Proving Misconduct

Standard of Proof

Unlike the criminal system, which must meet a “beyond a reasonable doubt” standard of proof but can compel evidence and witnesses and can incarcerate offenders, the Code of Student Behaviour is based in Administrative Law, which lowers the requirement for proof but also limits our ability to compel evidence or witnesses and confines our potential sanctions to those that affect a student’s status at the University.

Balance of probabilities is the “more likely (or probable) than not” standard. In other words, if the available evidence convinces the Dean to the point that he or she is 50% + 1 certain that a student has committed an offence, the standard of proof has been met.

The Instructor's Role

Under the Code, Instructors require only a reasonable suspicion of academic misconduct. An instructor collects the relevant evidence and information in support of an allegation under the Code, but is not required to prove a case in order to refer it to the Dean (or designate). The responsibility to meet the standard of proof is on the Dean and/or Discipline Officer (i.e. those authorized to make findings and decide sanctions under the Code). According to the procedures for decision makers[1] set out in the Code, the standard of proof required is balance of probabilities.

Conflicting Evidence or Denial of Guilt

Note that evidence is required to make a determination, but that a finding on what is more likely than not (balance of probabilities) can be made even when a student has not admitted to wrong-doing or when there are minor discrepancies in the evidence gathered. Often a decision maker has to assess the credibility of witnesses or of conflicting accounts. This forms part of the process of establishing balance of probabilities and meeting our standard of proof.

Gathering Evidence 

It is prudent to gather all relevant evidence when documenting a potential Code charge so that the Dean can make an informed decision.
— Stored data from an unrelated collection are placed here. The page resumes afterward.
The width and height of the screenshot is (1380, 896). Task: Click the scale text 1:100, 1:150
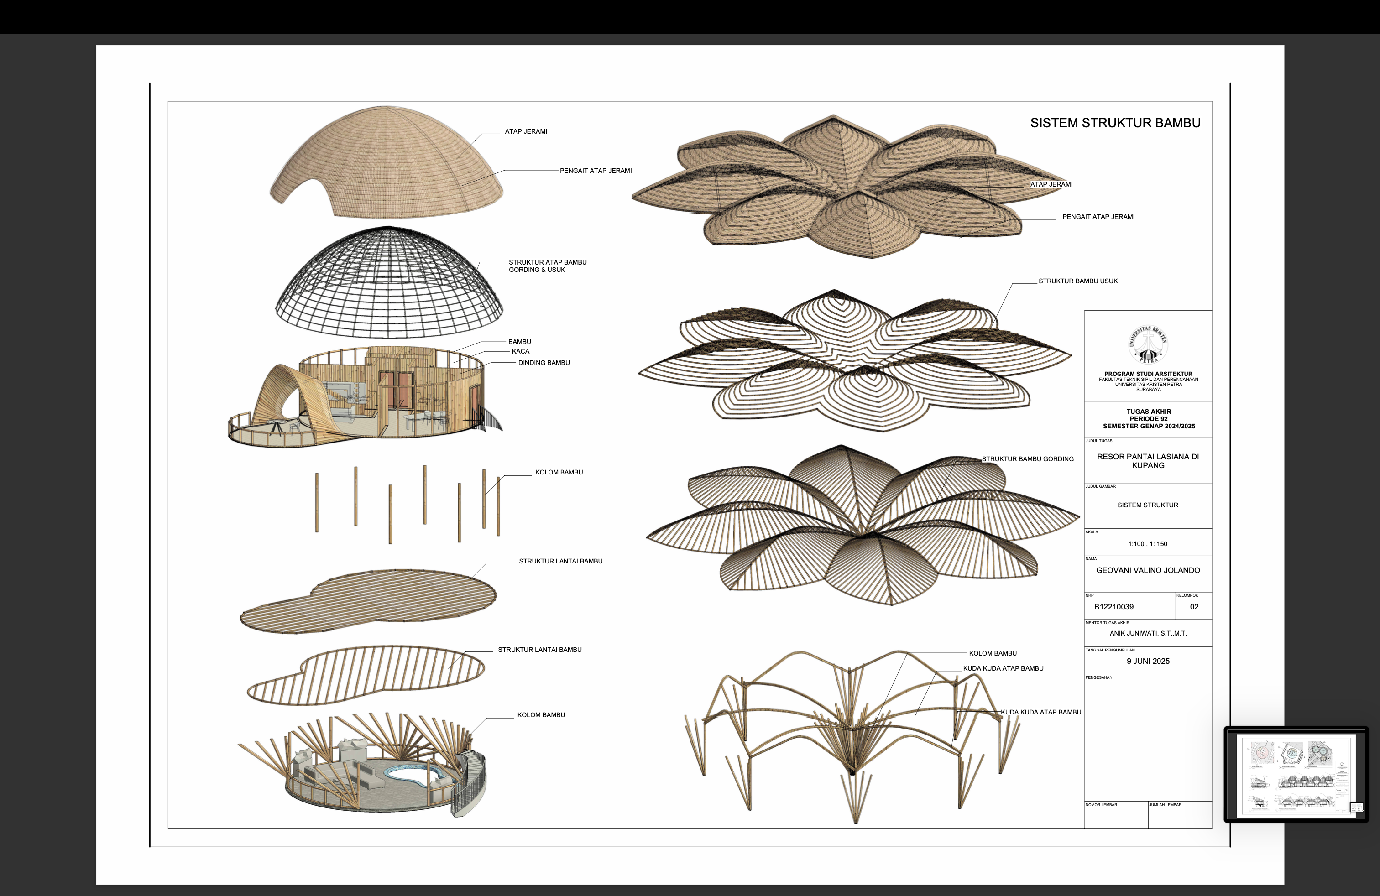[x=1147, y=544]
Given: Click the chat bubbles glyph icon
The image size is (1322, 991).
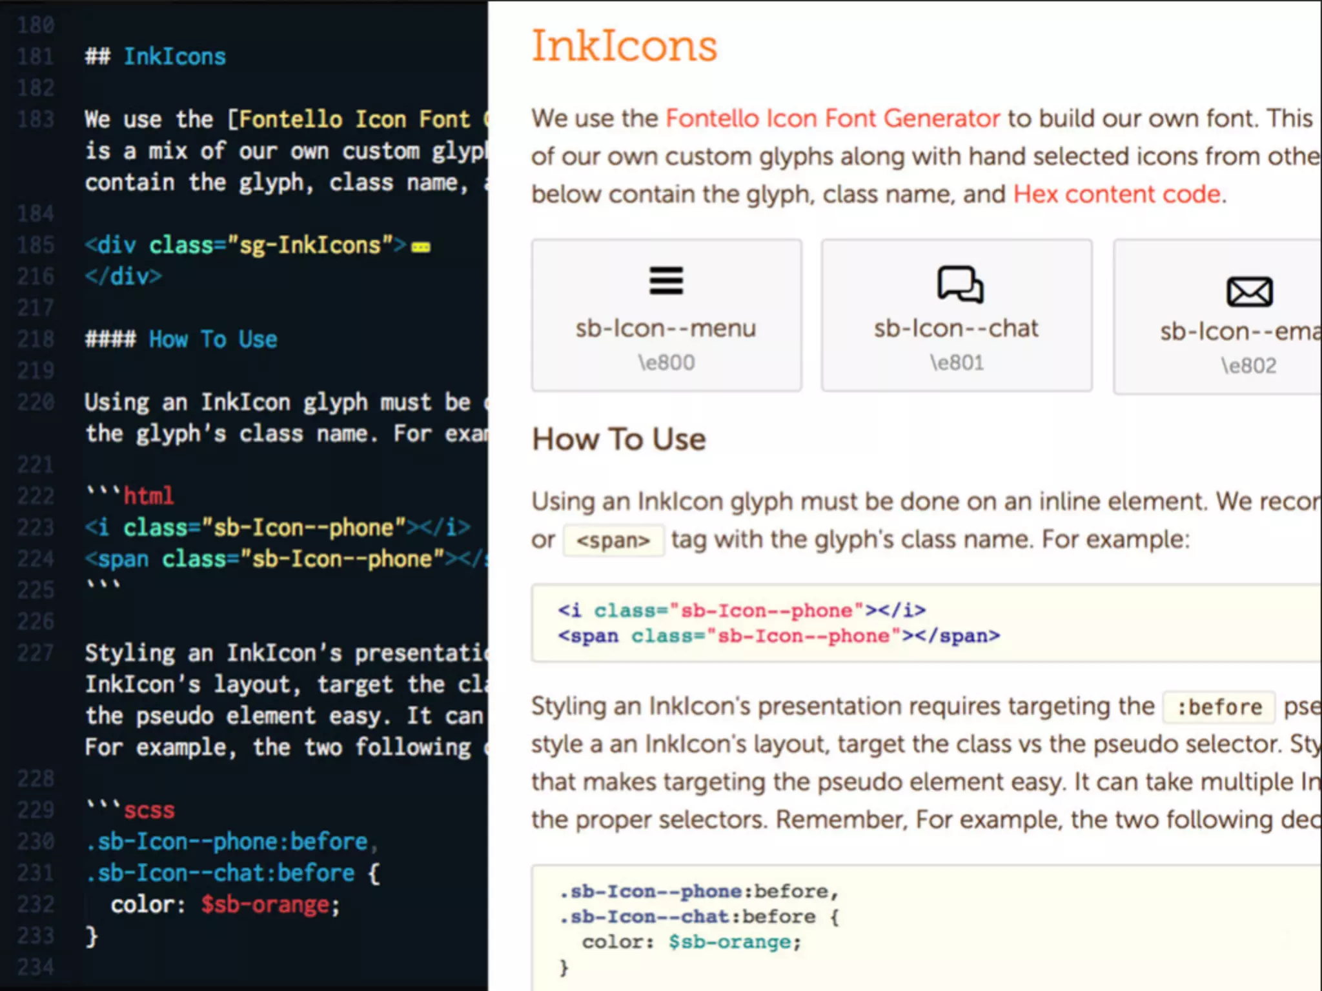Looking at the screenshot, I should pyautogui.click(x=959, y=284).
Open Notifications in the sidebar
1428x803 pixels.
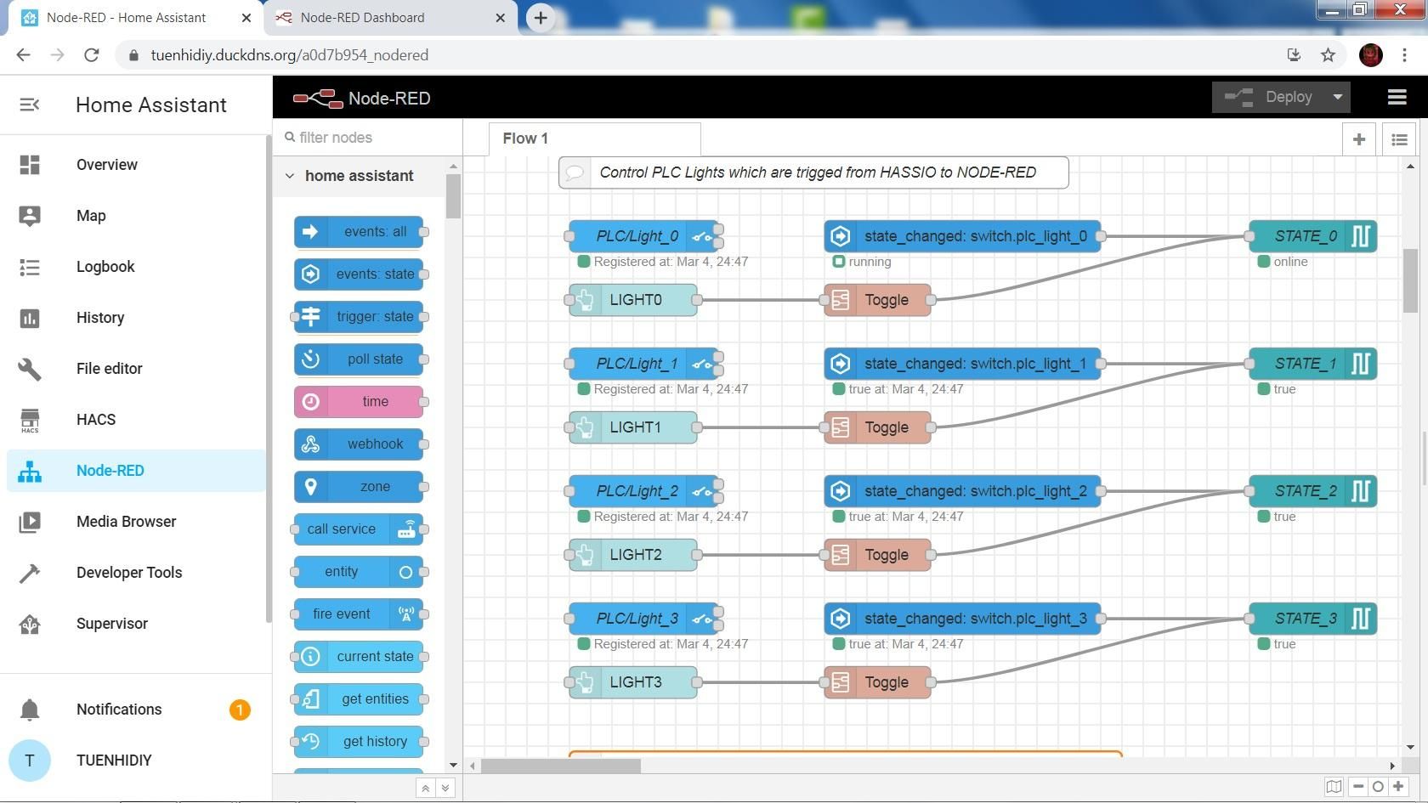[119, 710]
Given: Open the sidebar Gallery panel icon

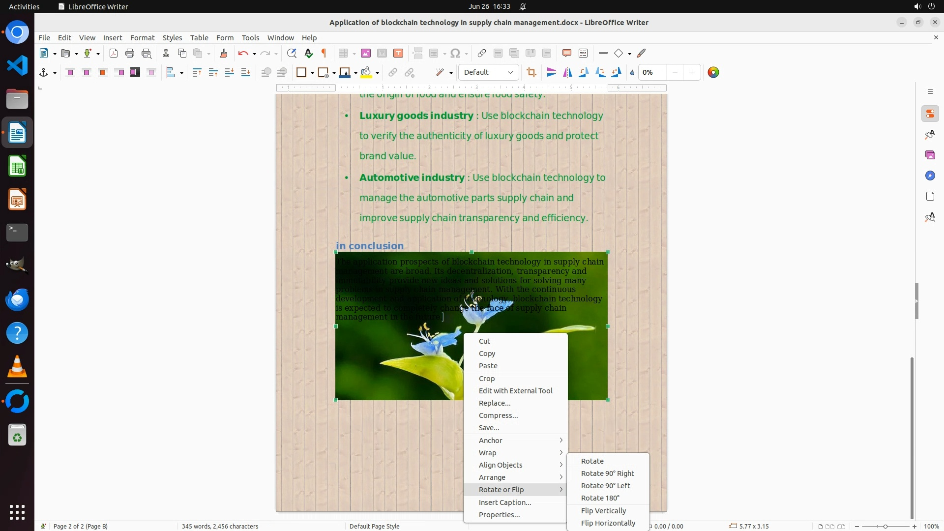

This might include evidence that the student committed the offence, as well as evidence of what the student knew (or ought to have known) about academic integrity, such as course outlines with statements about academic integrity or handouts/discussions on plagiarism or cheating. The onus is on the University to establish, on a balance of probabilities, that a student has committed an offence under the Code. The Dean, Discipline Officer and University Appeal Board (decision-makers under the Code) are all required to provide written decisions explaining the reasons for any decision, and part of that is to list the evidence reviewed in order to establish that our standard of proof has been met.

The following are examples of how a balance of probabilities might be established by the Dean:
  • Example 1

    After turning in marginal work for an entire term, a student submits a paper with excellent grammar, diction and syntax, including advanced vocabulary and sophisticated ideas. The professor asks the student how she came to the ideas, and she is unable to describe what she meant or even to define some of the terms used.

    Possible Code charges:

    30.3.2(1) Plagiarism – No Student shall submit the words, ideas, images or data of another person as the Student’s own in any academic writing, essay, thesis, project, assignment, presentation or poster in a course or program of study.

    30.3.2(2)c Cheating – No student shall represent another’s substantial editorial or compositional assistance as the Student’s own work.

    Commentary: It is not necessary to find a source that the student might have copied or uncover who actually wrote the paper for the student. The standard of proof is met when it can be established that the student did not write the paper on her own.

  • Example 2

    A student approaches the proctor during an exam to report two other students engaging in cheating. The proctor observes the pair whispering, pointing at each others’ papers and erasing and writing. A second proctor observes and documents the same behaviour. The two students deny discussing their exams and explain that they were arranging to take the bus home together later.

    Possible Code charge:

    30.3.2(2)a Cheating – No Student shall in the course of an examination or other similar activity, obtain or attempt to obtain information from another Student or other unauthorized source, give or attempt to give information to another Student, or use, attempt to use or possess for the purposes of use any unauthorized material.

    Commentary: It is not necessary to show that the students copied answers from each other. It is sufficient to find that their behaviour was such that they were attempting to cheat or comparing answers. Since talking during the exam is forbidden, it is reasonable to conclude that students talking during the exam are cheating. Given their behaviour and body language, it is more probable that they were discussing their exam answers than planning the trip home. Written documentation from the two credible witnesses (the proctors) and possibly, although not necessarily, the reporting student would be sufficient to meet the standard of proof.

  • Example 3

    Two students hand in assignments that are virtually identical despite instructions that the work was to be done individually. The students denied working together, claiming that they had used the same tutor and therefore approached the problems in the same way. The professor notes that even their punctuation and odd or incorrect formulations were identical.

    Possible Code charges:

    30.3.2(1) Plagiarism – No Student shall submit the words, ideas, images or data of another person as the Student’s own in any academic writing, essay, thesis, project, assignment, presentation or poster in a course or program of study.

    30.3.2(2)c Cheating – No student shall represent another’s substantial editorial or compositional assistance as the Student’s own work.

    Commentary: The likelihood that two students would make the same punctuation errors or unusual mistakes throughout their assignments, despite sharing a tutor, is extremely low. Therefore a balance of probabilities can be established on that basis, even if the students continue to deny working together.